Recorded information:
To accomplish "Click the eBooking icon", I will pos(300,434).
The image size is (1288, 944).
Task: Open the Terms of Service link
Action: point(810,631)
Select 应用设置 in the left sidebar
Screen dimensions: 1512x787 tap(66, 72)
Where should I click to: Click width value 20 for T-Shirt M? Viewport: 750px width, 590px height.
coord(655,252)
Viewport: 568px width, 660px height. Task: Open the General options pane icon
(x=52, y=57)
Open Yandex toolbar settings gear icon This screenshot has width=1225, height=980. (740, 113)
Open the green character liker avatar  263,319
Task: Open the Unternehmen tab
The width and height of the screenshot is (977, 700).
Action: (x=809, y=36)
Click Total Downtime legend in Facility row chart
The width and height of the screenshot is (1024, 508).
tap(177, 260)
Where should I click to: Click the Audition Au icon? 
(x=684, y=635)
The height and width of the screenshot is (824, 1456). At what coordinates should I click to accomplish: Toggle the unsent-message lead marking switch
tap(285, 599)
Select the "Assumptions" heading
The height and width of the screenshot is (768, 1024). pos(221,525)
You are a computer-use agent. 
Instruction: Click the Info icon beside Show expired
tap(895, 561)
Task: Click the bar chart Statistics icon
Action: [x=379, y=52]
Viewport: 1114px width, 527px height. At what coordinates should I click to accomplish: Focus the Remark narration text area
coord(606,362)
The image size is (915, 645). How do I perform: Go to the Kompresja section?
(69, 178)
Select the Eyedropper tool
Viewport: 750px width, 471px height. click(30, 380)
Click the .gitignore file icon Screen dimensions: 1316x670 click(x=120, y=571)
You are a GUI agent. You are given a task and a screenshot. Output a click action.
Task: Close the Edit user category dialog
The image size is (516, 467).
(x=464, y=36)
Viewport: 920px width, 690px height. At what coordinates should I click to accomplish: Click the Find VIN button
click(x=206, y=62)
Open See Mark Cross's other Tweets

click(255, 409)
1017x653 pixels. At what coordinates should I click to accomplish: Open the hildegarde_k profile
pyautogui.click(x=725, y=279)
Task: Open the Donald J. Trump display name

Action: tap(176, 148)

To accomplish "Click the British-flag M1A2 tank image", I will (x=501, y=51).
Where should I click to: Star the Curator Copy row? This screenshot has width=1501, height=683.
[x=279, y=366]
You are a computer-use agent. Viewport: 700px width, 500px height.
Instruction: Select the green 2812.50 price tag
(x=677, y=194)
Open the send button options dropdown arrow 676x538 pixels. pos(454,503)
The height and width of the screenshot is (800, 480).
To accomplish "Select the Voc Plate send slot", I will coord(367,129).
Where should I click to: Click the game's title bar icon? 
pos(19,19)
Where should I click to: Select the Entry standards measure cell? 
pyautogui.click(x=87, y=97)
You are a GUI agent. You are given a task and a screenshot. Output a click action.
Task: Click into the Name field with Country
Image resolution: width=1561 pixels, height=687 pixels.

About this exercise: All that is wanted is an exact copy of the lines above from the one with "Open See Mark Cross's other Tweets" through the one with "The height and width of the screenshot is (800, 480).", with both ends included.

Response:
Open See Mark Cross's other Tweets

click(255, 409)
1017x653 pixels. At what coordinates should I click to accomplish: Open the hildegarde_k profile
pyautogui.click(x=725, y=279)
Task: Open the Donald J. Trump display name

Action: tap(176, 148)

To accomplish "Click the British-flag M1A2 tank image", I will (x=501, y=51).
Where should I click to: Star the Curator Copy row? This screenshot has width=1501, height=683.
[x=279, y=366]
You are a computer-use agent. Viewport: 700px width, 500px height.
Instruction: Select the green 2812.50 price tag
(x=677, y=194)
Open the send button options dropdown arrow 676x538 pixels. pos(454,503)
The height and width of the screenshot is (800, 480).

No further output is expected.